HEC RAS Dam Break

[jdelliott]

I am in the process of running my first nonsteady state HEC RAS (4.1.0) model for a small DAM BREACH. This is an in stream detention pond with low baseflow (roughly 2 cfs). I am trying to develop a sunny day breach at full pool. The model functions well under steady state and I have developed a number of boundary and initial conditions with the steady state model at 5 cfs. However, the output of the nonsteady state model demonstrates large fluctuations in the energy grade line while under boundary conditions, and once the DAM BREACH is initiated and boundary conditions are removed the water surface elevations are highly suspect. I have tried a variety of scenarios, but nothing thus far has resulted in reliable results. I am in the process of trouble shooting. Depending on the computation interval, the model also commonly goes unstable after the breach. Any advice would be greatly appreciated.

 

[Drew08]

The best advice is to forget everything you know about steady-state modeling. Unsteady-state breach modeling is a whole different animal.

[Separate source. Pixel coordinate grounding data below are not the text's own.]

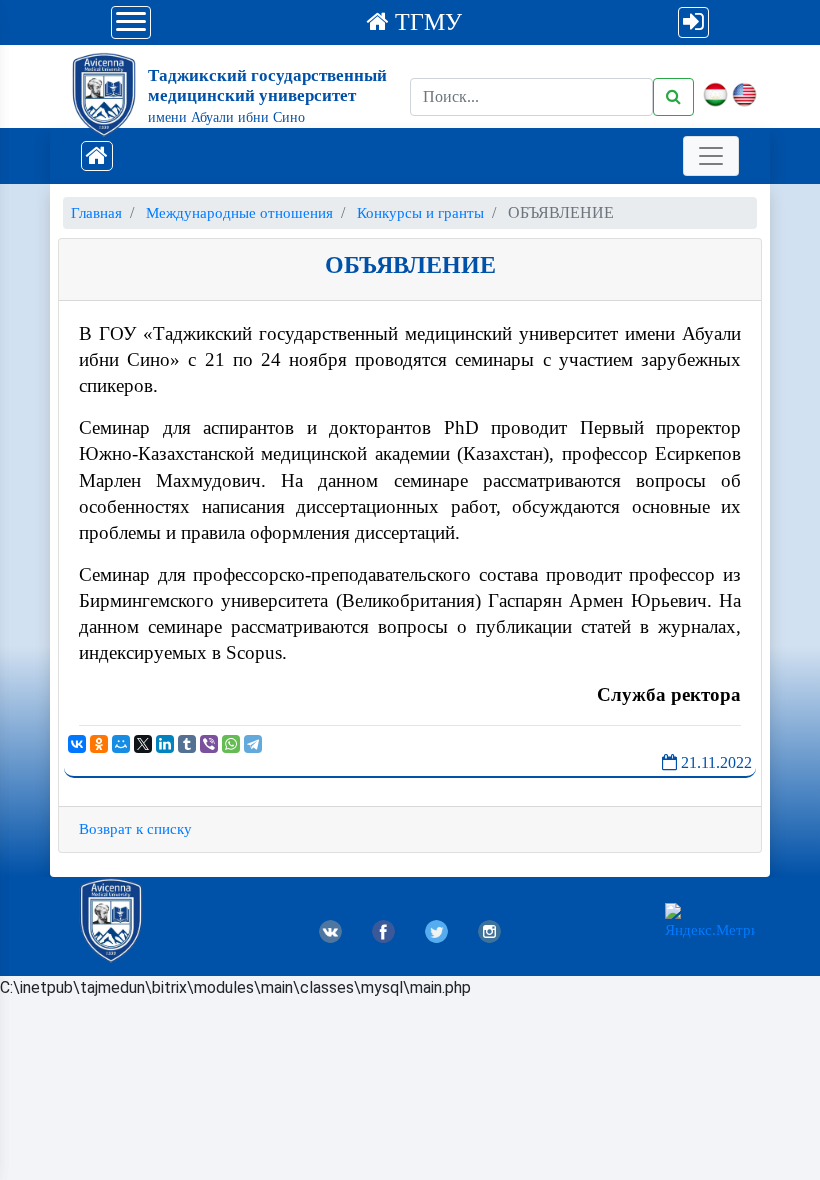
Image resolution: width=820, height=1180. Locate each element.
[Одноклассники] (99, 744)
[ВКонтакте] (77, 744)
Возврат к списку (135, 829)
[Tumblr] (187, 744)
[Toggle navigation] (711, 156)
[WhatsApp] (231, 744)
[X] (143, 744)
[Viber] (209, 744)
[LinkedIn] (165, 744)
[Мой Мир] (121, 744)
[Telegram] (253, 744)
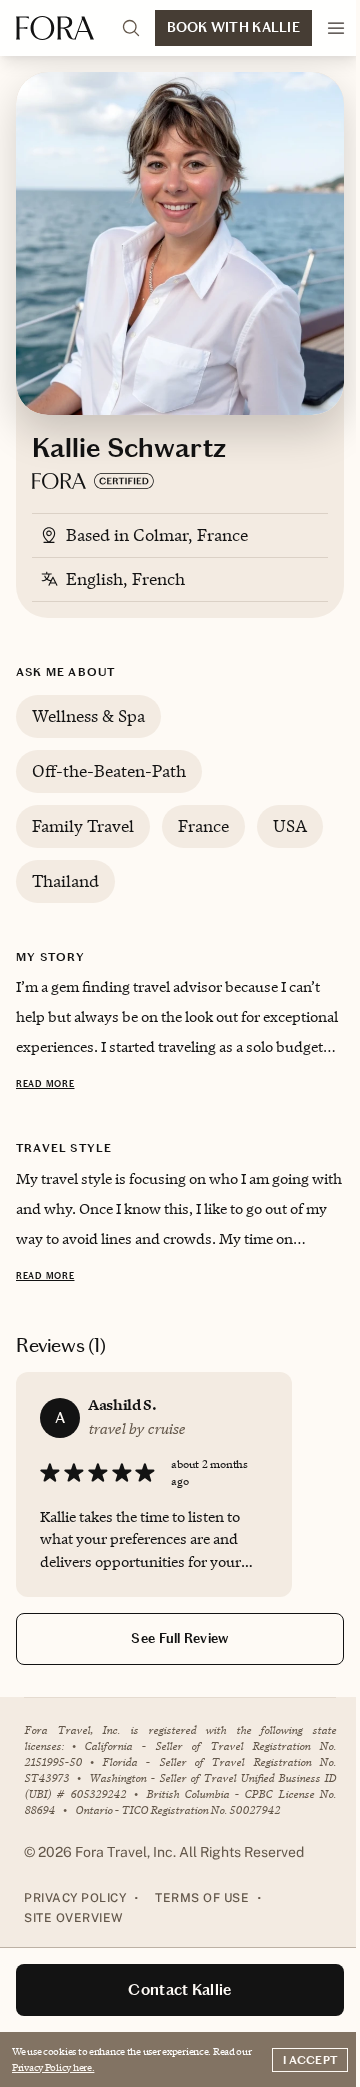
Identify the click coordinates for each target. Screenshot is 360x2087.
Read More (45, 1084)
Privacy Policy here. (53, 2067)
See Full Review (179, 1638)
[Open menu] (336, 28)
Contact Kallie (179, 1989)
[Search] (131, 28)
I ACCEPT (310, 2060)
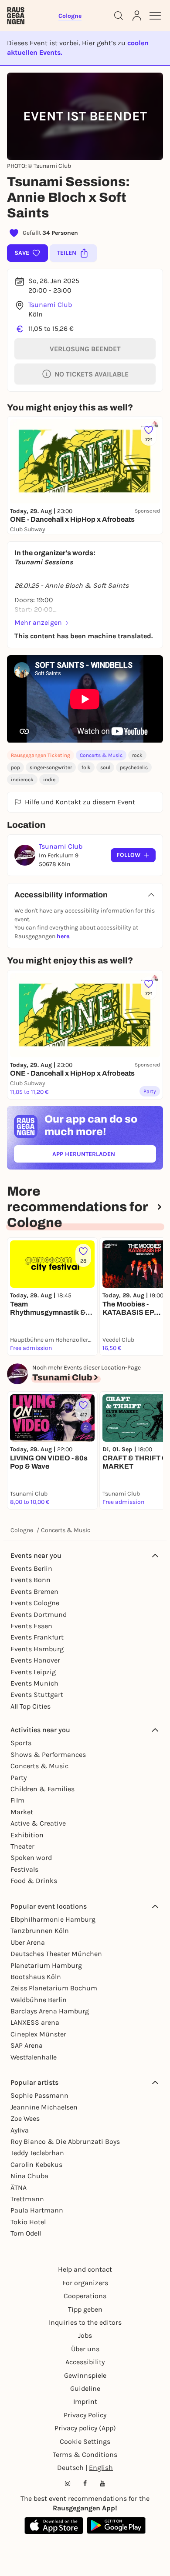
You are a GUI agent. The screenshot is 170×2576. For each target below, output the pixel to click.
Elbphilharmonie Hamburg (52, 1919)
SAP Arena (26, 2045)
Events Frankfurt (37, 1637)
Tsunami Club (50, 304)
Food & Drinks (33, 1880)
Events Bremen (34, 1591)
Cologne (21, 1530)
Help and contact (85, 2269)
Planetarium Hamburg (46, 1965)
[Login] (137, 15)
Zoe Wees (25, 2118)
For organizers (85, 2283)
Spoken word (31, 1857)
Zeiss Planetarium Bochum (53, 1988)
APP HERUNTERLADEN (103, 1155)
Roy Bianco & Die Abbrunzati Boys (65, 2141)
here (63, 936)
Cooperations (85, 2296)
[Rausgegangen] (15, 15)
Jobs (85, 2335)
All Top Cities (30, 1706)
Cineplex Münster (38, 2034)
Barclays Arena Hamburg (49, 2011)
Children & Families (42, 1789)
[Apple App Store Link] (53, 2525)
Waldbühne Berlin (38, 2000)
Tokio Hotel (28, 2222)
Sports (20, 1743)
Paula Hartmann (36, 2210)
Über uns (85, 2349)
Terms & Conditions (85, 2454)
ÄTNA (18, 2187)
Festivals (24, 1869)
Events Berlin (31, 1568)
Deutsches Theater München (56, 1953)
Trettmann (27, 2199)
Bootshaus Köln (35, 1977)
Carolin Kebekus (36, 2164)
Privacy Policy (85, 2415)
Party (18, 1777)
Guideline (85, 2388)
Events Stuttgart (36, 1694)
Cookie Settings (85, 2441)
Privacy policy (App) (85, 2428)
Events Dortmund (38, 1614)
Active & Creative (38, 1823)
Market (21, 1812)
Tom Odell (25, 2233)
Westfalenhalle (33, 2057)
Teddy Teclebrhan (37, 2153)
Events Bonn (30, 1580)
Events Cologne (34, 1603)
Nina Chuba (29, 2176)
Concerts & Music (101, 755)
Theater (22, 1846)
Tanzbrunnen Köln (39, 1930)
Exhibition (27, 1835)
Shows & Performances (48, 1754)
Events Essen (31, 1626)
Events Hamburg (37, 1649)
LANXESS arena (34, 2022)
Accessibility (85, 2362)
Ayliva (19, 2130)
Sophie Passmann (39, 2095)
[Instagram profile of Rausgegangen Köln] (68, 2483)
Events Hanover (35, 1660)
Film (17, 1800)
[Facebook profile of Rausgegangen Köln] (85, 2483)
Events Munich (34, 1683)
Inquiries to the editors (85, 2322)
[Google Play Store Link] (116, 2525)
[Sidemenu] (155, 15)
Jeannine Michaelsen (44, 2107)
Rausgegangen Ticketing (40, 755)
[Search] (118, 15)
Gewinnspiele (85, 2375)
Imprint (85, 2401)
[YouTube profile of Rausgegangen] (102, 2483)
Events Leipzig (33, 1672)
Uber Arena (27, 1942)
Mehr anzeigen (38, 622)
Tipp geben (85, 2309)
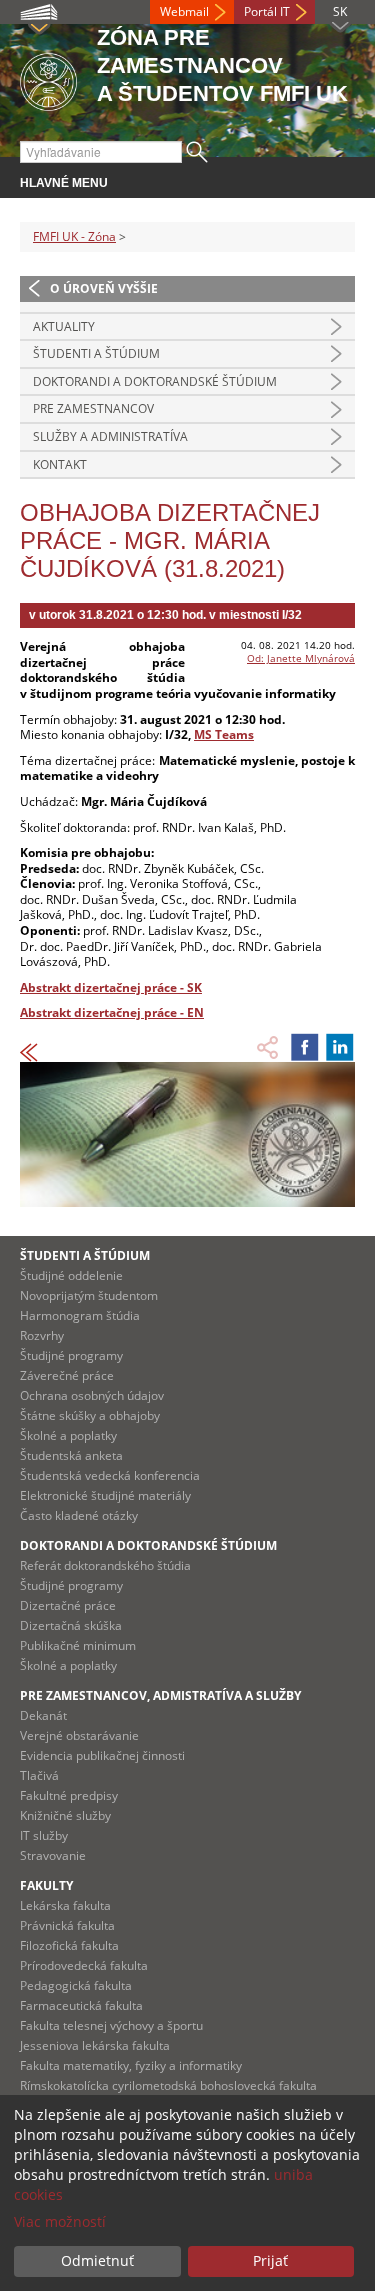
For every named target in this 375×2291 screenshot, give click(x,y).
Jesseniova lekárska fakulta (95, 2045)
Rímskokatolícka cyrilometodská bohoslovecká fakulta (168, 2085)
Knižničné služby (65, 1815)
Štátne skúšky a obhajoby (90, 1415)
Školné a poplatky (68, 1435)
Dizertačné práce (68, 1605)
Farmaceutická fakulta (81, 2005)
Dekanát (43, 1715)
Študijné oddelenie (71, 1275)
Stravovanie (53, 1855)
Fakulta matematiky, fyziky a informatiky (131, 2065)
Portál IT (267, 11)
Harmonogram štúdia (80, 1315)
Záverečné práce (67, 1375)
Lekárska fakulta (65, 1905)
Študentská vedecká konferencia (110, 1475)
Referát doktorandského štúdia (105, 1565)
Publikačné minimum (78, 1645)
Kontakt (60, 464)
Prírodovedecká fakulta (84, 1965)
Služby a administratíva (110, 436)
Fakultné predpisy (69, 1795)
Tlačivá (39, 1775)
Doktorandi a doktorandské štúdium (155, 381)
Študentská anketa (71, 1455)
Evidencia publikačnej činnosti (102, 1755)
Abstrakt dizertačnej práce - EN (112, 1012)
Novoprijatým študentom (89, 1295)
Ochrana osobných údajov (92, 1395)
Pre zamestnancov (93, 408)
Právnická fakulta (67, 1925)
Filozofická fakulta (69, 1945)
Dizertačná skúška (71, 1625)
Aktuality (64, 326)
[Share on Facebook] (305, 1047)
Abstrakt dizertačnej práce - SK (111, 987)
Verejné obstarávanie (79, 1735)
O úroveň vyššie (104, 288)
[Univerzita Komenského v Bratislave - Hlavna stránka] (48, 78)
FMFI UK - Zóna (74, 236)
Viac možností (60, 2221)
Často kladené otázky (79, 1515)
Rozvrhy (42, 1335)
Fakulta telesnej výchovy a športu (111, 2025)
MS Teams (224, 734)
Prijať (270, 2260)
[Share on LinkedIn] (340, 1047)
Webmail (184, 11)
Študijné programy (71, 1355)
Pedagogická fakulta (76, 1985)
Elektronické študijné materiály (105, 1495)
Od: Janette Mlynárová (301, 658)
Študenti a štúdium (96, 353)
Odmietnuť (97, 2260)
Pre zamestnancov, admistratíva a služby (160, 1695)
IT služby (44, 1835)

Unsteady-state models hate sudden changes between sections and over time, so some generalizations need to be made. Here are a few suggestions to start with:

1. Channel profile is too variable, average out the longitudinal slopes.
2. Manning’s numbers are too high (0.8?) and too variable, find an average characteristic Manning’s reach wide.
3. Time step is too long (1 hour). Time step should be <1/20 of the rising limb of the hydrograph (<1 minute, <10 seconds is more typical).
4. Initial flow (5cfs) and corresponding initial depth is too low. Try higher flows (50 cfs is a good starting point). As long as initial flow is <10% of peak, the model is still valid, though some states have a maximum initial flow rule.
5. Section spacing might be too large for a few sections (<200 feet is typical). Use interpolates were necessary.
6. An upstream constant inflow hydrograph is needed at the upstream boundary equal to the initial condition.

 

[jdelliott]

Thank you for those suggestions. I am working through them and will let you know.

I have tried to model this by both placing a lateral structure in front of cross sections and with a storage area. Under both scenarios, the water surface tends to elevate at extremes well above the dam height. This occurs right at the dam and continues upstream. This then appears to lead to a surplus of energy and causes numerous problems. Does anyone have an explanation for this? Or more importantly a solution?

Thank you for your help,

 

[Drew08]

Extreme results are from a computational instability, which can be cause by virtually anything. There is usually no one silver bullet for cause and effect. One common instance is a zero depth situation. One extreme causes another. See item 6 above. With downstream discharge occurring without upstream inflow, the system is running dry. I’m sorry to say that trouble shooting an unstable breach model is well outside the scope of what can be addressed in a few typed paragraphs.

Good luck.

 

[jdelliott]

We got the model to run by generating the breach flows in HMS, applying them to the basin, following your guidance, and a great deal of trouble shooting. The results seem realistic. For an unknown reason, the versions of the HEC-RAS model that include the Pond and Dam never wanted to work properly. Thanks again for your help. We have what we need for the project, but I'm still interested to learn why the model has additional problems when the pond is included. It does not seem that HEC RAS should be concerned with all of the potential energy of the water behind the dam, until it breaks and turns kinetic. However, it has my curiosity because these versions of the model reports unrealistic flow depths and energies even under high base flows.